Good Hotel, Bad Times & Ugly American Travelers
Short while back, I wrote about the slated openings of a string of hotels in San Francisco by Joie de Vivre Hospitality. One of them was the Good Hotel in SoMa. To add to what was written previously, it’s not just Good in name.
Eco-friendly hotel decor in the lobby with tables made from skateboards, free parking for hybrid owners, philanthropic promotions and the cheeky ‘Be Good’ signs on the walls of guest roooms aside, the hotel also measures its distance from other green buildings - One block from the ‘green’ San Francisco Federal Building, two blocks from SF Environment’s Green Building Association and seven blocks from the US Green Building Council. Photo courtesy Joie De Vivre Hospitality.
Certainly I’m no stranger to hotels climbing aboard any green bandwagon they can lay their check-in hungry paws on, but measuring your distance from other green buildings? Well, no one ever accused JDV of lack of a sense of humor. Besides its all for the Good…
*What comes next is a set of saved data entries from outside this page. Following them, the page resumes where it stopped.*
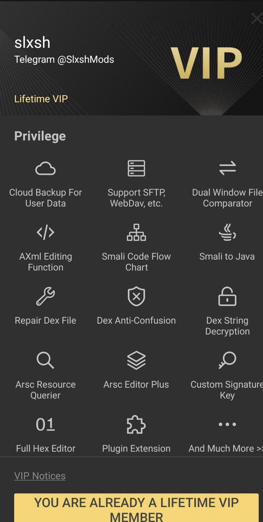Open the Arsc Resource Querier

46,371
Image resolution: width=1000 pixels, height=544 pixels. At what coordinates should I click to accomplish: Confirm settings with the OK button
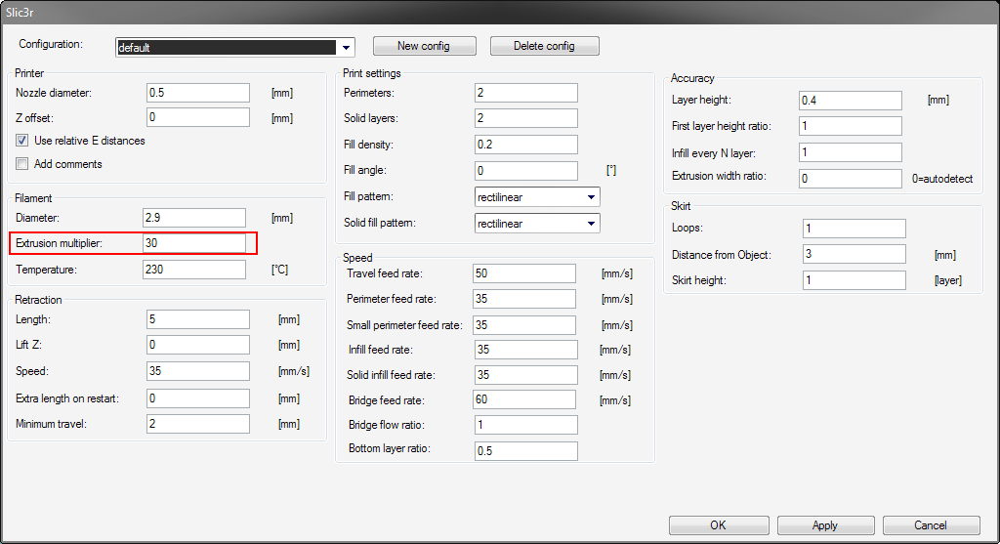(718, 525)
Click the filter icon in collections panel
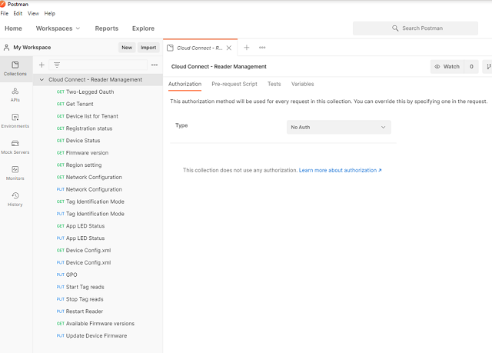Screen dimensions: 492x353 [x=57, y=65]
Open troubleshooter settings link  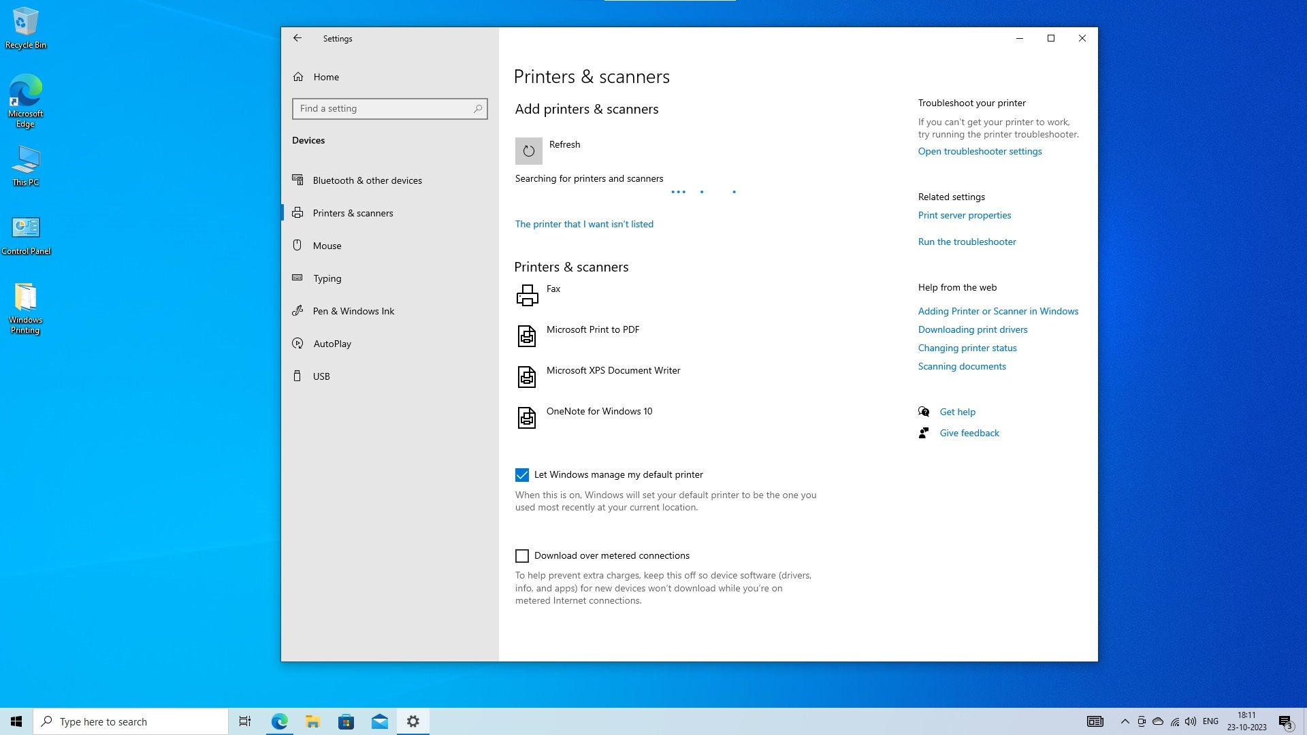click(x=980, y=151)
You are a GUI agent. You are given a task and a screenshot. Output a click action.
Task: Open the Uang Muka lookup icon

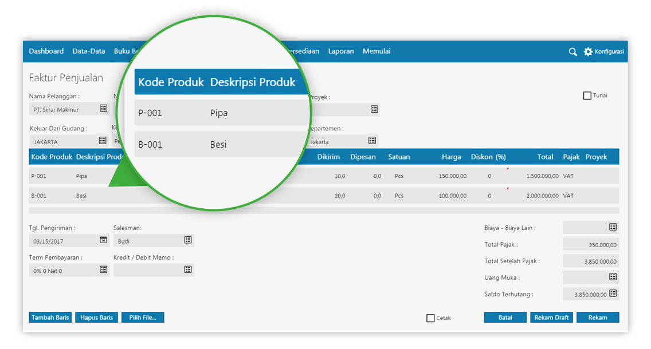tap(613, 277)
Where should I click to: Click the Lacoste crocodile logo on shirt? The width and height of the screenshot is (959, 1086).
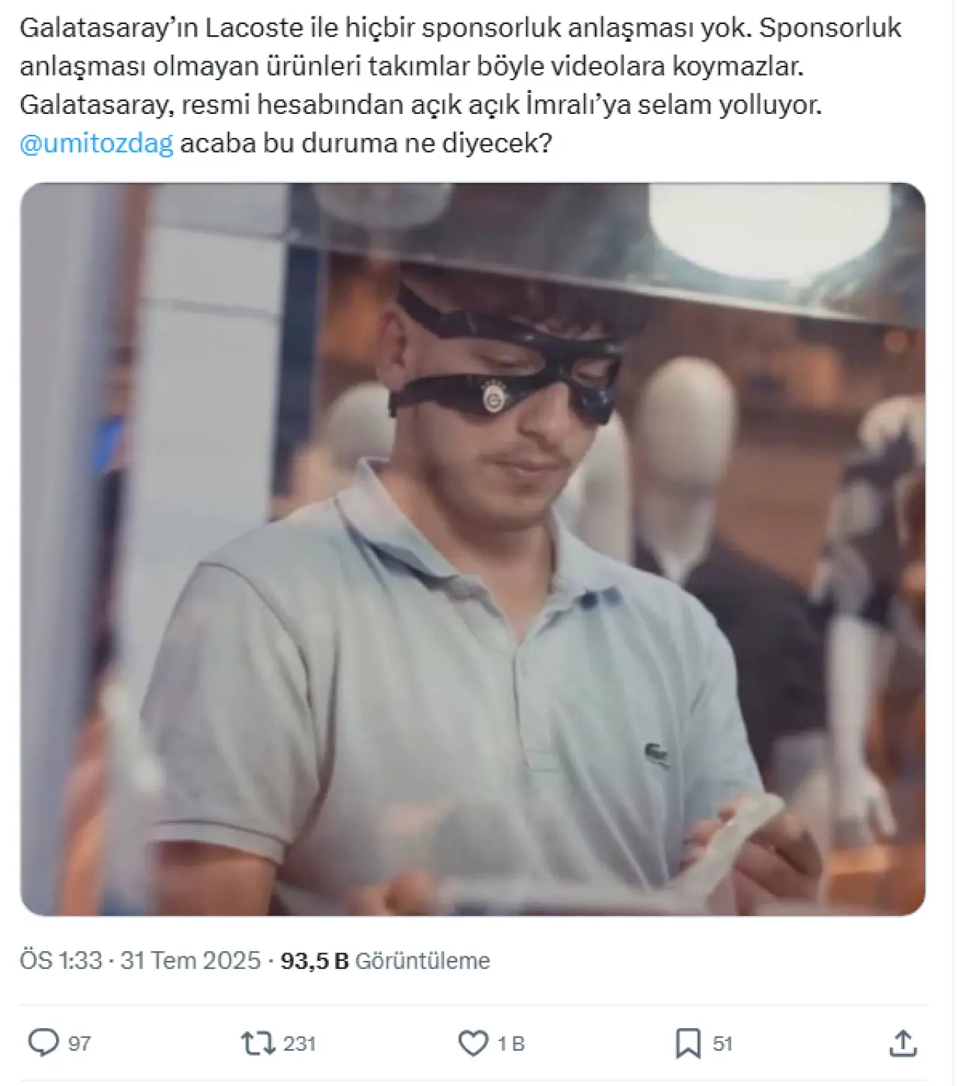(x=657, y=753)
Moving on, LA Times has an article that spotlights how hotels and cruise companies are adapting to bad times with innovative deals and package specials. Includes a hotel room in Vegas for $1 per night at the Excalibur Hotel & Casino, and Starwood Hotels’ offer until Dec 30 under which you pay a rate equal to your birth year for the second or third night of your stay at some Sheratons, Westins and other brands in the Northeast and Canada.
And lastly, Dean Robbins, writing for Isthmus, piles on A-list travel agent Sara Ryan-Duffy’s First Class All the Way, which premieres Monday, Nov 3rd on Bravo, for being a caricature of an Ugly American traveler. Robbins says that “Just when you’re trying to enjoy Paris or Monte Carlo, Sarah and her clients open their mouths…. These aren’t just the Ugly Americans, but the Ugly and Stupid Americans. The only time they truly engage the exotic world around them is when they demand a privilege.”
It is a bit ironic to debut a show for ultra-rich luxury travelers on Nov 3, one day before a historic change election in which people are voting mainly against this kind of elitist behavior. Tin ear for sensibilities, I think.